What is expected:
Your job is to report every line of the entries that has "computer".

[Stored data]
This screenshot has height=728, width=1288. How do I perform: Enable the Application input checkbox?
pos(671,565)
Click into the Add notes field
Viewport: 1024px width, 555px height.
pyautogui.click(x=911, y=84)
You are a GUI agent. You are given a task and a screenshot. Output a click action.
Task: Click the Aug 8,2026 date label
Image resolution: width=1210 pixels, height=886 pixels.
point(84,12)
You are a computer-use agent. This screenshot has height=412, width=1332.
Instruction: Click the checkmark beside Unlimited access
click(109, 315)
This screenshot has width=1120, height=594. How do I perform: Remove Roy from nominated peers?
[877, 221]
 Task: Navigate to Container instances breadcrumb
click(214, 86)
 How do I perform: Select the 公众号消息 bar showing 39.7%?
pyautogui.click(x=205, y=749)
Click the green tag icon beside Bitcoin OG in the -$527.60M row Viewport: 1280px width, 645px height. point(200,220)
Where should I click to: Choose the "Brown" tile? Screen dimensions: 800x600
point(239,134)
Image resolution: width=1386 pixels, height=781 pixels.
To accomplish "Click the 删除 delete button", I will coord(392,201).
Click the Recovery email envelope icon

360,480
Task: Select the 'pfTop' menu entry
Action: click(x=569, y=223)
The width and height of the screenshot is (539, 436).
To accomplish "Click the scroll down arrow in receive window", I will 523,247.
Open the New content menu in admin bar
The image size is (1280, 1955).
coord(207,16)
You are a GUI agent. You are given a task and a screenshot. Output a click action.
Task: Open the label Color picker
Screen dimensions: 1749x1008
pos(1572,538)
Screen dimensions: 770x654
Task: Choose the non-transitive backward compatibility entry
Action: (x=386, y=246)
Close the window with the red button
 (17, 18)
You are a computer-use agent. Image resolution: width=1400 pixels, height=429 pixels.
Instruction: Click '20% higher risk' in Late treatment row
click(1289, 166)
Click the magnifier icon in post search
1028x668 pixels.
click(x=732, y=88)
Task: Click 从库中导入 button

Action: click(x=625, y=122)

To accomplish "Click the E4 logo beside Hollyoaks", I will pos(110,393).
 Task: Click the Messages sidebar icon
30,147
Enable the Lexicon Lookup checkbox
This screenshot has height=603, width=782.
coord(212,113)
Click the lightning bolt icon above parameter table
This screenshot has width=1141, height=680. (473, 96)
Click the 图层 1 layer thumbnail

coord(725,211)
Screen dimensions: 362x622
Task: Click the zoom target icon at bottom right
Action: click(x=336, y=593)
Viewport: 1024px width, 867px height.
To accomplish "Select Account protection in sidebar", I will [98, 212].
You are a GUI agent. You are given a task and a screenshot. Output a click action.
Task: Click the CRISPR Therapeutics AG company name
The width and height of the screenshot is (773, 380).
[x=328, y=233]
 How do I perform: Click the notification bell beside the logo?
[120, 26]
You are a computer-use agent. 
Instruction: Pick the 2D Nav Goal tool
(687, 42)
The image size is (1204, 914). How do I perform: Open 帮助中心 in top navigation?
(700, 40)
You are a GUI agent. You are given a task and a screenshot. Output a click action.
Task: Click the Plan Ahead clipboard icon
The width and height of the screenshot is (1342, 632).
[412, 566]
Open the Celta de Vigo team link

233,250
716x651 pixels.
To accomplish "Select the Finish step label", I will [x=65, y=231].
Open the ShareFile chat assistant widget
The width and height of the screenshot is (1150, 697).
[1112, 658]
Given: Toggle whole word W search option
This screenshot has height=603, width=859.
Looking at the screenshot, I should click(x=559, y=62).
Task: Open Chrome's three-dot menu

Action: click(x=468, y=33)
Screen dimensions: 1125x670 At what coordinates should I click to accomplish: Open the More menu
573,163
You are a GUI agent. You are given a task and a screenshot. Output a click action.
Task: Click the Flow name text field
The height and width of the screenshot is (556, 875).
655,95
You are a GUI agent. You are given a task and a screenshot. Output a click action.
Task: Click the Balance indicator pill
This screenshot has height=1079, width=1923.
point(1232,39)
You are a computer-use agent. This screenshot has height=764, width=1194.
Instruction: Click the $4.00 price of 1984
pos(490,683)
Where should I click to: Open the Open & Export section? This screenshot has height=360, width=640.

Expected answer:
You are a computer-use agent. This screenshot has height=412, width=1332.
You are a computer-use agent. Image resolution: width=1400 pixels, height=429 pixels.
You are a computer-use agent. 
You are a computer-use agent. This screenshot has height=764, width=1194.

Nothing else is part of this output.